Field nonetheless saw Davis’s erroneous summary as an opportunity. A few years later, in an opinion in an unrelated case, Field wrote that “corporations are persons within the meaning” of the Fourteenth Amendment. “It was so held in Santa Clara County v. Southern Pacific Railroad,” explained Field, who knew very well that the Court had done no such thing.
Indeed, the faux precedent in the Southern Pacific case would go on to be used by a Supreme Court that in the early 20th century became famous for striking down numerous economic regulations, including federal child-labor laws, zoning laws, and wage-and-hour laws. Meanwhile, in cases like the notorious Plessy v. Ferguson (1896), those same justices refused to read the Constitution as protecting the rights of African Americans, the real intended beneficiaries of the Fourteenth Amendment. Between 1868, when the amendment was ratified, and 1912, the Supreme Court would rule on 28 cases involving the rights of African Americans and an astonishing 312 cases on the rights of corporations.
The day back in 1882 when the Supreme Court first heard Roscoe Conkling’s argument, the New-York Daily Tribune featured a story on the case with a headline that would turn out to be prophetic: “Civil Rights of Corporations.” Indeed, in a feat of deceitful legal alchemy, Southern Pacific and its wily legal team had, with the help of an audacious Supreme Court justice, set up the Fourteenth Amendment to be more of a bulwark for the rights of businesses than the rights of minorities.

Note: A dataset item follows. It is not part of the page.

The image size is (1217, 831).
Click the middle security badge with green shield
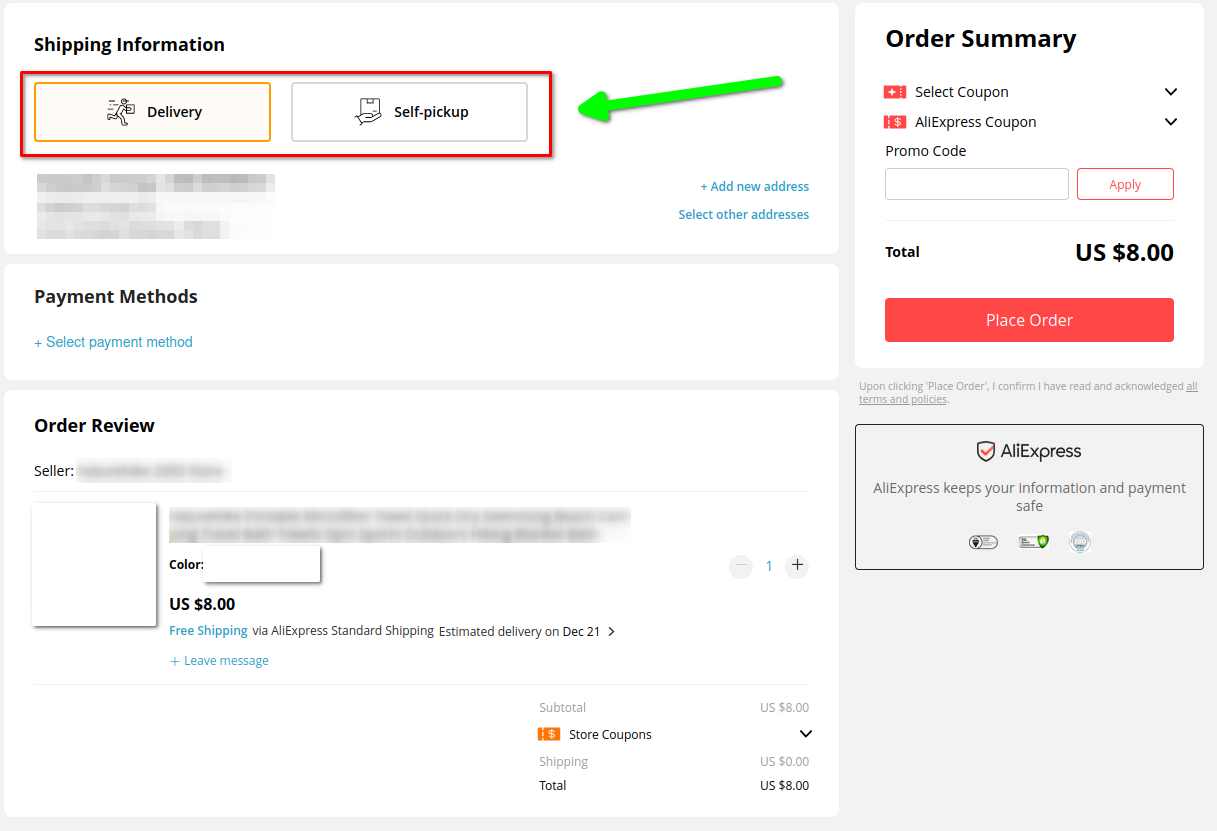pyautogui.click(x=1034, y=542)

https://www.theatlantic.com/business/archive/2018/03/corporations-people-adam-winkler/554852/
Gary Reber Comments:
Those of us who promote the JUST Third Way treat “social tools” — like corporations, the State, money, unions, other institutions — as “things”, not people. The idea that corporations are people is a distortion of the Fourteenth Amendment and it is questionable to believe that Abraham Lincoln would have considered corporations as possessing the rights of citizens. Surely the framers of the Fourteenth Amendment equated the words “people of the United States” and “citizens” as synonymous terms. It’s bad enough that corporations have succeeded in the Dodge Motor Company vs. Ford Supreme Court decision in undermining the “private property” rights of their shareholders, something that the JUST Third Way movement must restore for democratizing future access to wealth-creating, income-producing capital ownership as a fundamental human right.